**WHAT TO WORK ON**
Extract every line below that contains the word "computer".

Stored records:
▽

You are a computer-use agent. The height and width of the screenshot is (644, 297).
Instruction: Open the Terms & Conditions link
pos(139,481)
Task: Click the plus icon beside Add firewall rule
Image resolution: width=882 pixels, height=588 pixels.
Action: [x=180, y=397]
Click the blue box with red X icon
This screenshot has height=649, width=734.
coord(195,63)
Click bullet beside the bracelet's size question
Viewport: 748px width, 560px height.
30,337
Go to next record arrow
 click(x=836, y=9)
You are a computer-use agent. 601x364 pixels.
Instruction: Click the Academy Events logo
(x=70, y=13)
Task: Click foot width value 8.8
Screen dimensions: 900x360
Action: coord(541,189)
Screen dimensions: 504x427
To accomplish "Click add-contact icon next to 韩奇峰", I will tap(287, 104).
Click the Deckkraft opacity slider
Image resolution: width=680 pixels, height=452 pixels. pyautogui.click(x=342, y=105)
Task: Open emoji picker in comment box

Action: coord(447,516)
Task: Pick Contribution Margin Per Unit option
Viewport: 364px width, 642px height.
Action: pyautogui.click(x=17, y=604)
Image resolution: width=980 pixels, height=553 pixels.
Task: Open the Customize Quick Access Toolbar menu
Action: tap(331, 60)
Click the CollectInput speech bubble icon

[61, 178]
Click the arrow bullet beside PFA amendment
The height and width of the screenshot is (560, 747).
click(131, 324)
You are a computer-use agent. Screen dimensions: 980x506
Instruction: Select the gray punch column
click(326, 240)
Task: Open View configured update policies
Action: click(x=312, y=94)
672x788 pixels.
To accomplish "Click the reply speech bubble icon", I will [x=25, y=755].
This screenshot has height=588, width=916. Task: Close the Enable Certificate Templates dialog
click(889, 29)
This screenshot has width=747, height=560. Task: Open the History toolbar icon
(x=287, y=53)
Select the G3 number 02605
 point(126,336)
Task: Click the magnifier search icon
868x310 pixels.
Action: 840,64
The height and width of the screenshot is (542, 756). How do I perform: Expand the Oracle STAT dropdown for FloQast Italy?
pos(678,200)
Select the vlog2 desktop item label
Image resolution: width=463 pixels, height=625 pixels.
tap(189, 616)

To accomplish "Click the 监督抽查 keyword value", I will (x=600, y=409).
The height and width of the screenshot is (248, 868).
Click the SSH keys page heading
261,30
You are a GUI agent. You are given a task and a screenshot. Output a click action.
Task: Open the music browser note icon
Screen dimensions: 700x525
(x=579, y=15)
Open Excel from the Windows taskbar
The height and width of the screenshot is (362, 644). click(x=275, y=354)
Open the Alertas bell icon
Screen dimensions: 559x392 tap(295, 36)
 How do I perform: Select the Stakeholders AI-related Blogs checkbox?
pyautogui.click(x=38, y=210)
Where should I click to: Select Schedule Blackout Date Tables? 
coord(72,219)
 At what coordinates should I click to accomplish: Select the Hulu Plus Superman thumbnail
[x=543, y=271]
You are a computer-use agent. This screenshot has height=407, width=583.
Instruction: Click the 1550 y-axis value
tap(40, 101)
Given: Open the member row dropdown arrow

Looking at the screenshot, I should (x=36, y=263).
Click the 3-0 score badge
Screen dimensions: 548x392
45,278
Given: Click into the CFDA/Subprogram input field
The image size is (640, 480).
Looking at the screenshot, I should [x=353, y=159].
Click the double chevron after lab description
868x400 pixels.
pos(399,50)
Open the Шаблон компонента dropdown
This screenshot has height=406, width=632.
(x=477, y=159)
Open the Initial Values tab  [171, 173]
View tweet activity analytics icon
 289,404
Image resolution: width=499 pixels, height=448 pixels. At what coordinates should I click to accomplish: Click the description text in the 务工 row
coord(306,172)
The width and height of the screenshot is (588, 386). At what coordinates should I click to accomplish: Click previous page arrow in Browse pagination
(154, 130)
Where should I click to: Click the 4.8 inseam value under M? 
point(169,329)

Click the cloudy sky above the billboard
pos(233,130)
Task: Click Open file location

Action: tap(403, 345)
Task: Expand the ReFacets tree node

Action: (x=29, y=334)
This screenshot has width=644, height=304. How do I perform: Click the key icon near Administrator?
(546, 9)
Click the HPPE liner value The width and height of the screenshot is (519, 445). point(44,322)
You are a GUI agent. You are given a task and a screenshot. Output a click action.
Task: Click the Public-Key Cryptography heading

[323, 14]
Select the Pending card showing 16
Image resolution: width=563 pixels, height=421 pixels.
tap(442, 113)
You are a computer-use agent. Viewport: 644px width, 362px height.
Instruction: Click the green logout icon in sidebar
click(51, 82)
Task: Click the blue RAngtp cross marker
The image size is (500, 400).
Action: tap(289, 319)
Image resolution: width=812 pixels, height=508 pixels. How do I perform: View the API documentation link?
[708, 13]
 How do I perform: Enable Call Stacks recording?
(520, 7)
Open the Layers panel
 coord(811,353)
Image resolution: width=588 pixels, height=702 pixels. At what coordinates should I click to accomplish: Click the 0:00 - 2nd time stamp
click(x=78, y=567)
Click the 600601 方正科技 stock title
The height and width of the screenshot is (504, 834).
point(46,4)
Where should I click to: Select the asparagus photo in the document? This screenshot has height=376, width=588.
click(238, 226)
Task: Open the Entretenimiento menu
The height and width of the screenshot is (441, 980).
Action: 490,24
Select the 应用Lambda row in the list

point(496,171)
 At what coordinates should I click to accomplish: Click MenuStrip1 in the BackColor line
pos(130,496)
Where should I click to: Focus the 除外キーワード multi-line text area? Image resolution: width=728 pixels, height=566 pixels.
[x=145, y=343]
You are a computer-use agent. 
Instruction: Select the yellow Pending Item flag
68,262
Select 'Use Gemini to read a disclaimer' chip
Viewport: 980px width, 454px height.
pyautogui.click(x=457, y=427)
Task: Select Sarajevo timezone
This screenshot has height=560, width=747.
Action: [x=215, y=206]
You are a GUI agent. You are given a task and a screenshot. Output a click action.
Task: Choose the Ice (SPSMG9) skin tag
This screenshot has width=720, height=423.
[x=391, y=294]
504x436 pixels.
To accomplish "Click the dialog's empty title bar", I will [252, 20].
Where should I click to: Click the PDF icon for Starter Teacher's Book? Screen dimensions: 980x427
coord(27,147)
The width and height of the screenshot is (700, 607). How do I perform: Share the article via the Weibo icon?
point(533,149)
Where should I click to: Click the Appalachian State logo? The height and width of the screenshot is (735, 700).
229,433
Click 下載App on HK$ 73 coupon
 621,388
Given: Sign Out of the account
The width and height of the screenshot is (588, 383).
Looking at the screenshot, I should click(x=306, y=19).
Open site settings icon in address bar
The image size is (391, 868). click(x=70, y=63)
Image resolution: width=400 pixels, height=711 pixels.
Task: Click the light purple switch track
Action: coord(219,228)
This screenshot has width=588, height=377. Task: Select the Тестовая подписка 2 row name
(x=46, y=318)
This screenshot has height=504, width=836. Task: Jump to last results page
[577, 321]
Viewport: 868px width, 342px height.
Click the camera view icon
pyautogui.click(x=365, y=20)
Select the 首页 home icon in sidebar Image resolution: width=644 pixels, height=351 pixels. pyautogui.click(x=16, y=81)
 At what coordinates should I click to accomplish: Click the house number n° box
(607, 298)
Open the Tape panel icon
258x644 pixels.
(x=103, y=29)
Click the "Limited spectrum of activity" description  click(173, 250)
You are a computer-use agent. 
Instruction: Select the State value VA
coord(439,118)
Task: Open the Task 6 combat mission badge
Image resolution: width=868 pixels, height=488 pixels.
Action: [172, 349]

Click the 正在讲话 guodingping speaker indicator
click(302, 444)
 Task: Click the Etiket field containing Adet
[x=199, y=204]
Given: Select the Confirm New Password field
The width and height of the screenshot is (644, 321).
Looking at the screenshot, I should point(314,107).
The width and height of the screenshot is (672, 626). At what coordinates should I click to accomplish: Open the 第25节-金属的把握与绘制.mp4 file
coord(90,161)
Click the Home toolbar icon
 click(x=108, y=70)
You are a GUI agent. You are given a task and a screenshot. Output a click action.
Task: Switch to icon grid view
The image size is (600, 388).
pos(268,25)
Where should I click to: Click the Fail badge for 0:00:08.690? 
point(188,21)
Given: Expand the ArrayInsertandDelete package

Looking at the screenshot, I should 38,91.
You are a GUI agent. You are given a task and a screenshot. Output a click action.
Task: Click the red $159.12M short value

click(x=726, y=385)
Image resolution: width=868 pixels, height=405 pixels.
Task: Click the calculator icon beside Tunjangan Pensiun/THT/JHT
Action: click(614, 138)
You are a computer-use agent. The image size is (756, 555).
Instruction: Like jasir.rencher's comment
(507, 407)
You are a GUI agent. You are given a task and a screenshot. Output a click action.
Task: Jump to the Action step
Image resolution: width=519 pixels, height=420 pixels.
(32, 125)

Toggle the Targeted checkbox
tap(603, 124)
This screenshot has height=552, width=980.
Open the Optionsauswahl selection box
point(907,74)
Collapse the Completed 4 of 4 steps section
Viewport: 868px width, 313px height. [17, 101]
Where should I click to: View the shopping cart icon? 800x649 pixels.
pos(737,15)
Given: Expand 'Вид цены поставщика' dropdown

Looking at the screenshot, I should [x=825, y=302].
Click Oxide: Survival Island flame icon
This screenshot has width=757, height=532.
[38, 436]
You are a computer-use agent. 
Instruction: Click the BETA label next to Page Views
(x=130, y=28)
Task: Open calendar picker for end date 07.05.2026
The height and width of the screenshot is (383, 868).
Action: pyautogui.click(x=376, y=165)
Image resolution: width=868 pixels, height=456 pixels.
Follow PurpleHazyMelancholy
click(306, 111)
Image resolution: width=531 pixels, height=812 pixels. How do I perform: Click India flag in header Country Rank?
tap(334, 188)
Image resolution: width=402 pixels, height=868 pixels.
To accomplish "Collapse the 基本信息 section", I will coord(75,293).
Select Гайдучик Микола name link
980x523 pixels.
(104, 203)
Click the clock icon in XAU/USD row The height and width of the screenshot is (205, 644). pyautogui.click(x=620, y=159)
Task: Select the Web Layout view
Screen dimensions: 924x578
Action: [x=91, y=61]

△

**RESULT FOR THIS TASK**
You are a computer-use agent. The height and width of the screenshot is (644, 297).
You are a computer-use agent. 601x364 pixels.
You are a computer-use agent. Screen dimensions: 980x506
You are a computer-use agent. This screenshot has height=407, width=583.
You are a computer-use agent. Viewport: 644px width, 362px height.
You are a computer-use agent. 
You are a computer-use agent. 
You are a computer-use agent. The image size is (756, 555).
You are a computer-use agent. 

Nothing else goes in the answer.